Why the SEC Conducts Examinations

The SEC conducts examinations to:

  • Protect investors.
  • Promote market integrity.
  • Identify emerging industry risks.
  • Evaluate firm compliance programs.
  • Assess whether disclosures accurately reflect actual business practices.
  • Identify trends that may warrant future rulemaking or enforcement initiatives.

The SEC also uses examination findings to improve regulatory guidance across the advisory industry.

Examination Selection

Michelle explained that firms may be selected for examination for numerous reasons, including:

  • Routine examination cycles.
  • Newly registered adviser examinations.
  • Risk-based examinations.
  • Thematic examinations focused on specific regulatory initiatives.
  • Customer complaints.
  • Referrals from other regulators.
  • Significant growth in assets under management.
  • Marketing activity or unusual business models.

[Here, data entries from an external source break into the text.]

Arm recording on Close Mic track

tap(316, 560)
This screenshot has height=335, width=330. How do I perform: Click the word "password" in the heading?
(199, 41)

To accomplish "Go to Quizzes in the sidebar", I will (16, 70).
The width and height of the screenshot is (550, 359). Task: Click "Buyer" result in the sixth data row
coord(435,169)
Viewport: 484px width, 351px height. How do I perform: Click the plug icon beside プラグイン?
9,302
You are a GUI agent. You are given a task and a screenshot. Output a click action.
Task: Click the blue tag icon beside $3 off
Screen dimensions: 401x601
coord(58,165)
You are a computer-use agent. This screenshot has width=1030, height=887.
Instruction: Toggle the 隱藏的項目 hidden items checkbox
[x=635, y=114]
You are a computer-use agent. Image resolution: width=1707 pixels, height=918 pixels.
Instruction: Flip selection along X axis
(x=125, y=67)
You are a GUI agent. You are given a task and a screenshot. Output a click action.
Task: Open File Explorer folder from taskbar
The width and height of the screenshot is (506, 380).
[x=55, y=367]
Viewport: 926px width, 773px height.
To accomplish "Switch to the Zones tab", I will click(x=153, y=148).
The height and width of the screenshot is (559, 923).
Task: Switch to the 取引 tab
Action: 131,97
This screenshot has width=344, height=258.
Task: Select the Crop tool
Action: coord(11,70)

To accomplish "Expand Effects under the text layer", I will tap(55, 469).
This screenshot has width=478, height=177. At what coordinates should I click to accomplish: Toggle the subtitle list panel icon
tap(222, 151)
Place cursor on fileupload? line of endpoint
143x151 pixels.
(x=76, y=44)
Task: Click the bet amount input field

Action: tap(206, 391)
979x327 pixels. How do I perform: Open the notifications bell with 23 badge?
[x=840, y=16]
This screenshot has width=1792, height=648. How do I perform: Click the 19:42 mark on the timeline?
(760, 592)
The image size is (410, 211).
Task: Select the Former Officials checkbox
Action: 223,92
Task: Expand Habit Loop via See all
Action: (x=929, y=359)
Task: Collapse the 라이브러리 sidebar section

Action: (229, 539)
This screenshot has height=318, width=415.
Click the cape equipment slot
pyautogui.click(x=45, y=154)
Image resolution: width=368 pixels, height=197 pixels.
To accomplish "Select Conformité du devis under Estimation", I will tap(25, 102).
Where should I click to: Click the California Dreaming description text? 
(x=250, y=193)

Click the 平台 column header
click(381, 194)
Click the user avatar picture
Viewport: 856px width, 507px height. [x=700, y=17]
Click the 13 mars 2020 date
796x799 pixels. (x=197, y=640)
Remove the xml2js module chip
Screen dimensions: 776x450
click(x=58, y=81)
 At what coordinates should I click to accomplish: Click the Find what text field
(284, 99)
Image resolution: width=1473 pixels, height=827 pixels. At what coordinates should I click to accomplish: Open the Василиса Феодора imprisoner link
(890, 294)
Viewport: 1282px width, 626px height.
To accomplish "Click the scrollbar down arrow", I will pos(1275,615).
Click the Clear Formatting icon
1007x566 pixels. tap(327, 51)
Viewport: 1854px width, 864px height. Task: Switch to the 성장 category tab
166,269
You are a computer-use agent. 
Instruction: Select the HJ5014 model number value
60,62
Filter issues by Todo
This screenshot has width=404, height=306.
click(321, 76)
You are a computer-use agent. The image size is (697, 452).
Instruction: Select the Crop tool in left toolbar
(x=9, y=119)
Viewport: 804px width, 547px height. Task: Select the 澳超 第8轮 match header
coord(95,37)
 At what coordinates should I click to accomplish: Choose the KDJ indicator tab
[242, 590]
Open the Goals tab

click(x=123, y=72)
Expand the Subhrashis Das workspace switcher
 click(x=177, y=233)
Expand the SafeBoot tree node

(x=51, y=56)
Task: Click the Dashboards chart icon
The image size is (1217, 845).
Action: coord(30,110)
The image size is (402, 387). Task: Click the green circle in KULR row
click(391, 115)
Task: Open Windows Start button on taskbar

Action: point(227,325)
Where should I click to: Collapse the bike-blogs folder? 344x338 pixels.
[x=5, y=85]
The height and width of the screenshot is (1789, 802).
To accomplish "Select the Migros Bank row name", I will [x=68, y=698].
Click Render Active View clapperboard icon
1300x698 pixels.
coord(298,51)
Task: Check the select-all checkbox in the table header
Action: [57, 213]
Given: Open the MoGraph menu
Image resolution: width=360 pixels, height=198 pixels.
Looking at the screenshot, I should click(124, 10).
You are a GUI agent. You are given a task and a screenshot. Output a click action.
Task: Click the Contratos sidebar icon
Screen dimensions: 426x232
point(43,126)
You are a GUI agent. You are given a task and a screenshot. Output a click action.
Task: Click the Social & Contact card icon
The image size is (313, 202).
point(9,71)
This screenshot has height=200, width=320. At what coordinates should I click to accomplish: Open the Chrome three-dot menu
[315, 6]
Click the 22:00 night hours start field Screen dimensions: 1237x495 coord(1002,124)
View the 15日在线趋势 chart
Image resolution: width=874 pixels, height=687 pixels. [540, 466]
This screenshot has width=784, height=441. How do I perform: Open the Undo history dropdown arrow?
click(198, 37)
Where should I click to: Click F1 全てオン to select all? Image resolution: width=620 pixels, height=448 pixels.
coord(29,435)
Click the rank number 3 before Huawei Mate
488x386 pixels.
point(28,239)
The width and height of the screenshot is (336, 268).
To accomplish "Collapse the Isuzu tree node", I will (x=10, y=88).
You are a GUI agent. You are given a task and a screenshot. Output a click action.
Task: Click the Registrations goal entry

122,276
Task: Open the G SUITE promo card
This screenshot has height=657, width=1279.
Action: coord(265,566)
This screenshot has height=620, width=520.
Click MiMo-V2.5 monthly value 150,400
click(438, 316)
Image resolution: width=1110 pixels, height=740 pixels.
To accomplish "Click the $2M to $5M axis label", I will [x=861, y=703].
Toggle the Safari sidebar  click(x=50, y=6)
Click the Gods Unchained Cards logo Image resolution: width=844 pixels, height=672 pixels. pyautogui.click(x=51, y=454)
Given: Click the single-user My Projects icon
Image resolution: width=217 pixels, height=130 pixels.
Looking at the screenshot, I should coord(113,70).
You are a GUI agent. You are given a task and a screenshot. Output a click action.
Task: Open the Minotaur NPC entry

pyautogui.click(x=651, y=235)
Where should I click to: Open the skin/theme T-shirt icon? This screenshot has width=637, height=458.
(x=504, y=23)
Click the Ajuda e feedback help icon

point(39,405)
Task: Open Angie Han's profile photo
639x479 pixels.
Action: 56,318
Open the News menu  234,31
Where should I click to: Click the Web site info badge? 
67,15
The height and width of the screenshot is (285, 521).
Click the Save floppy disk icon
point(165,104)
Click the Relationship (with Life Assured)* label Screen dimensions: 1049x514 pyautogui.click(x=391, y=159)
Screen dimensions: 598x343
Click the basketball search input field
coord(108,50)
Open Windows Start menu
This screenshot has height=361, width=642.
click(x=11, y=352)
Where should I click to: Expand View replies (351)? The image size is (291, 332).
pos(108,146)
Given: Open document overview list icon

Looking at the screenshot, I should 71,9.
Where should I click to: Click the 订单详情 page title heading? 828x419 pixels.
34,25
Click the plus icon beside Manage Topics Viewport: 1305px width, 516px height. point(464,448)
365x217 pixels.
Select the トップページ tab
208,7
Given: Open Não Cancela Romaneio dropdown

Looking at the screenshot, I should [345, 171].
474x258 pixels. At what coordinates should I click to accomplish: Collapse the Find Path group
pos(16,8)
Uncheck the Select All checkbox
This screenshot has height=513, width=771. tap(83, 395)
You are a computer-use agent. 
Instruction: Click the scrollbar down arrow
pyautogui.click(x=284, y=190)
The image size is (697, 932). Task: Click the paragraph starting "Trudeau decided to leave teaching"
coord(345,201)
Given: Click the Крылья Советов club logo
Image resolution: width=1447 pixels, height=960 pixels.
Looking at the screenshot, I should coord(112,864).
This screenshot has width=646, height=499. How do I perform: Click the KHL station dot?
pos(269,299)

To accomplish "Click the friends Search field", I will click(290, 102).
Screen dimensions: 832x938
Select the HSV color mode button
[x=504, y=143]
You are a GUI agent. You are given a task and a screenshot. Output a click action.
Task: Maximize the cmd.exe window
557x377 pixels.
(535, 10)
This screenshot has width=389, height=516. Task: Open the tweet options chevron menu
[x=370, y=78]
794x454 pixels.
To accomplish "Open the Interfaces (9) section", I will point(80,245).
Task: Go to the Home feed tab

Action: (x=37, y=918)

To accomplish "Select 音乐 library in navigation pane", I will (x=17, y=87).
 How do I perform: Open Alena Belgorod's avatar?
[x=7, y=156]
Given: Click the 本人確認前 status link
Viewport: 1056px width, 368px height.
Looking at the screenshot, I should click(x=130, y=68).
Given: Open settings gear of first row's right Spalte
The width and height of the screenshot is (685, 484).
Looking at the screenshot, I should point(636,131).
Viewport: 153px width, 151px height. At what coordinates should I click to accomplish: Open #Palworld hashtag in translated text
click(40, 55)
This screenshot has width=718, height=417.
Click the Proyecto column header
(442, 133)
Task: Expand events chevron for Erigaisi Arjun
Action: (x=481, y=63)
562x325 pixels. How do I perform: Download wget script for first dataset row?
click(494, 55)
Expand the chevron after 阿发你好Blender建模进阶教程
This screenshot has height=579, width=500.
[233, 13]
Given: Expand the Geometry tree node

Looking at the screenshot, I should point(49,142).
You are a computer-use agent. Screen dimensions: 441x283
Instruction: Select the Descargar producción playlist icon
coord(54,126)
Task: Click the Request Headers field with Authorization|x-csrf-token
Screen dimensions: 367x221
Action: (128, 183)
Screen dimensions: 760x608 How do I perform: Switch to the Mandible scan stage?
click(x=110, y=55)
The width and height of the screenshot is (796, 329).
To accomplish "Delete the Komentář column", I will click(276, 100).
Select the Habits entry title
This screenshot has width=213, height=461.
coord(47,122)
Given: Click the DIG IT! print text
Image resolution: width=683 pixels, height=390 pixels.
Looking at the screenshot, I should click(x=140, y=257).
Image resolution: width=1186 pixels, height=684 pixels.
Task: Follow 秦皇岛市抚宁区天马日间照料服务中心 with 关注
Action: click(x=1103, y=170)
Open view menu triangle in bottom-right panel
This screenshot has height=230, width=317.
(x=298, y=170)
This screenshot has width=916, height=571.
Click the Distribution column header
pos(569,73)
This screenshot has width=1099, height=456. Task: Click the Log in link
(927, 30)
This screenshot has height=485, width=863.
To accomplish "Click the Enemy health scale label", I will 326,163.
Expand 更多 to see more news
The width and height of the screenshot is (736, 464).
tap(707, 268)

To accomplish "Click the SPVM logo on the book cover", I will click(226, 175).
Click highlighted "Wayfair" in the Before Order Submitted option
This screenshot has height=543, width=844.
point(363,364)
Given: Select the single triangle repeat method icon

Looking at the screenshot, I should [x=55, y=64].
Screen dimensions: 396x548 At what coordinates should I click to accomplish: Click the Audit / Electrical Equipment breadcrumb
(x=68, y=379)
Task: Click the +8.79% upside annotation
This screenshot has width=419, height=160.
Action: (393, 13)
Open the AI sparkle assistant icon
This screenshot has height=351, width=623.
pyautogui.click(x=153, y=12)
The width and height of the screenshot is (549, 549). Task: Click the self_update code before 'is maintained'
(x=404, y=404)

Selection for examination should not automatically be interpreted as evidence that regulators suspect wrongdoing.

Examination Timeline

The webinar noted that SEC examinations vary considerably in length.

Examples discussed included:

  • Approximately three-month examinations.
  • Five-month examinations.
  • Examinations lasting more than one year for larger or more complex firms.

The duration frequently depends upon:

  • Firm size.
  • Business complexity.
  • Number of deficiencies identified.
  • Responsiveness to document requests.
  • Complexity of investment products.
  • Multi-office operations.

Michelle shared examples of firms that completed examinations with no deficiencies, while others required lengthy follow-up reviews despite ultimately avoiding enforcement actions.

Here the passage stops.